### [Action item]
Reproduce the entire piece on library funding in New South Wales word for word, with nothing changed or left out.

### [Document excerpt]
------------------------------

Jenny Leong MP on increasing Library funding in NSW

Jenny Leong MP, Member for Newtown has spoken out in support of increased funding for our libraries.


Ms JENNY LEONG (Newtown) (11:42): The Greens support the Library Amendment Bill 2019. The bill will expand the legal deposit library scheme, which requires copies of all written publications to be kept in New South Wales libraries, to requests for electronic material also. Legal deposit libraries will be now be able to use their powers to obtain copies of electronic material in the same way they obtain printed material. We have heard from earlier speakers about the value of local libraries to community members. It is important to note this incredible concept as I do not know whether many members have an appreciation of the legal deposit library scheme, which I think is a wonderful idea.

Many years ago, before I became a member of this place, I was writing a PhD—which, I am sad to say, I failed to finish—on the need for a national theatre archive in Australia. At the time we were not capturing any live performances in any way in a national or a State archive. I explored whether, like the legal deposit library model requires the collection and storage of written publications and now electronic materials, our main stage and performance companies that put on live performances could provide recordings and photographic imaginary for deposit in a theatre archive or library of some kind. We would then have a record of the ephemeral live performance space and theatre performances in our State and in our country.

------------------------------

### [Material shown]

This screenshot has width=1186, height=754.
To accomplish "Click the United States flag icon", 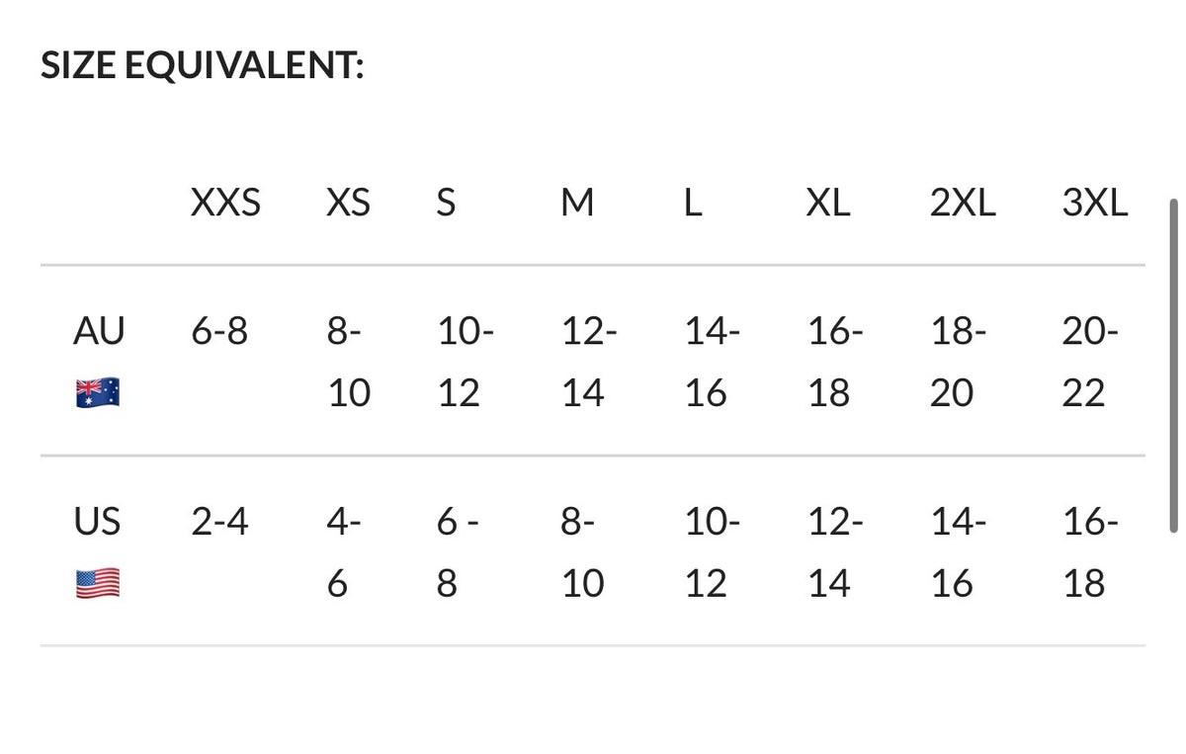I will pyautogui.click(x=98, y=583).
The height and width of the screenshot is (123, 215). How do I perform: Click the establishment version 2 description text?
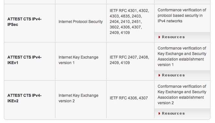tap(182, 95)
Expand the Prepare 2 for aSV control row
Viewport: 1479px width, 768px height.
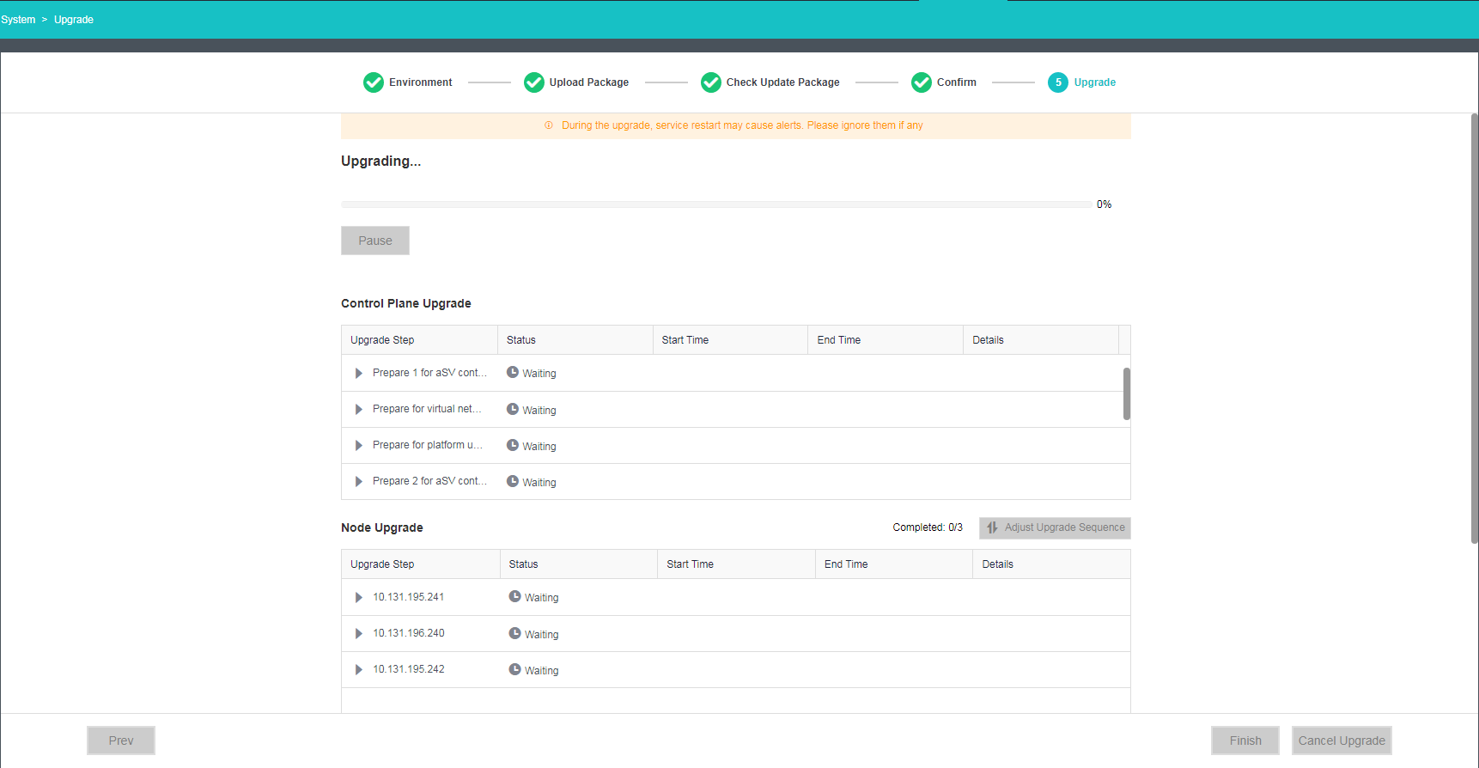359,481
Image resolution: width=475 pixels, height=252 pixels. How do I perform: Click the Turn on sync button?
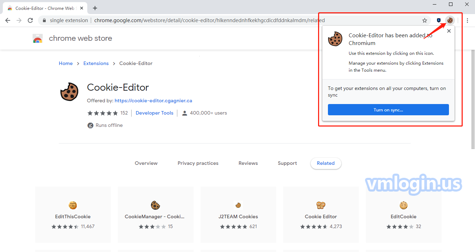pos(388,110)
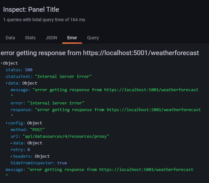The width and height of the screenshot is (209, 183).
Task: Collapse the data Object arrow under statusText
Action: point(7,83)
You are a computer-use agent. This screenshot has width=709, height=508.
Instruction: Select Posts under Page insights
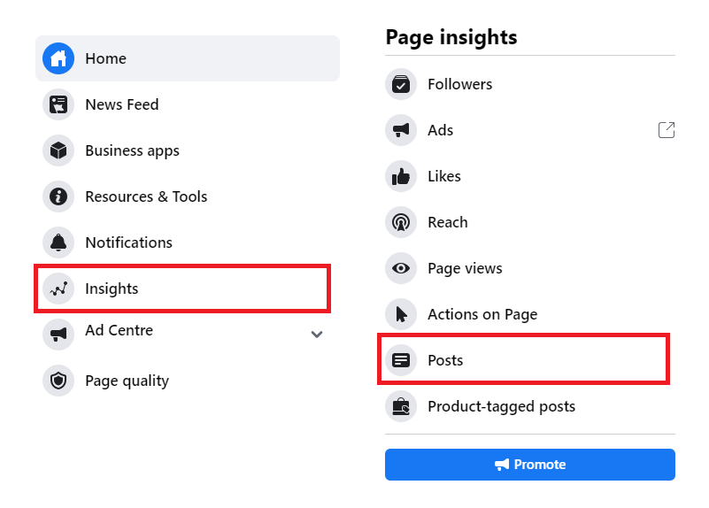pyautogui.click(x=445, y=360)
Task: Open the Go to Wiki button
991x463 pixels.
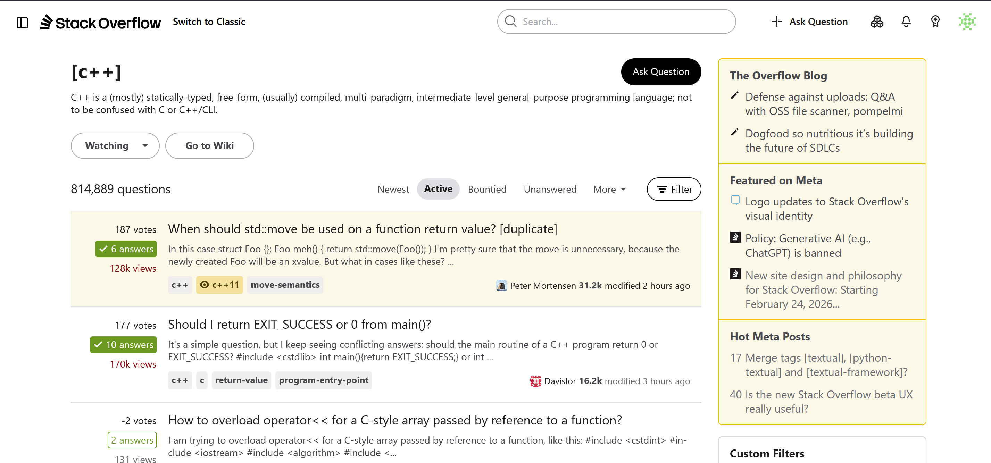Action: point(210,146)
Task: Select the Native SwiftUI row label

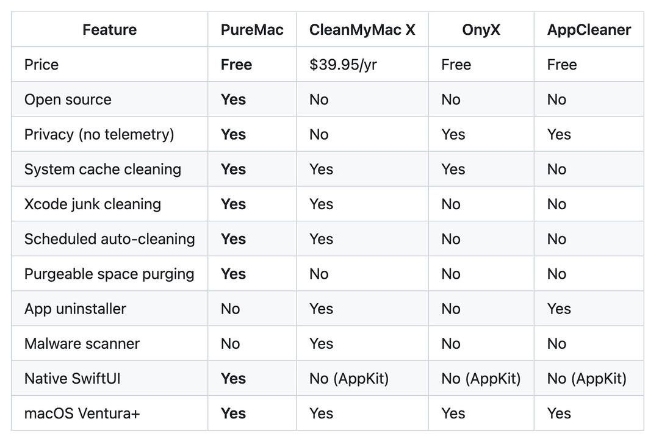Action: pos(72,378)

------------------------------

### [Expected answer]
Jenny Leong MP on increasing Library funding in NSW

Jenny Leong MP, Member for Newtown has spoken out in support of increased funding for our libraries.


Ms JENNY LEONG (Newtown) (11:42): The Greens support the Library Amendment Bill 2019. The bill will expand the legal deposit library scheme, which requires copies of all written publications to be kept in New South Wales libraries, to requests for electronic material also. Legal deposit libraries will be now be able to use their powers to obtain copies of electronic material in the same way they obtain printed material. We have heard from earlier speakers about the value of local libraries to community members. It is important to note this incredible concept as I do not know whether many members have an appreciation of the legal deposit library scheme, which I think is a wonderful idea.

Many years ago, before I became a member of this place, I was writing a PhD—which, I am sad to say, I failed to finish—on the need for a national theatre archive in Australia. At the time we were not capturing any live performances in any way in a national or a State archive. I explored whether, like the legal deposit library model requires the collection and storage of written publications and now electronic materials, our main stage and performance companies that put on live performances could provide recordings and photographic imaginary for deposit in a theatre archive or library of some kind. We would then have a record of the ephemeral live performance space and theatre performances in our State and in our country.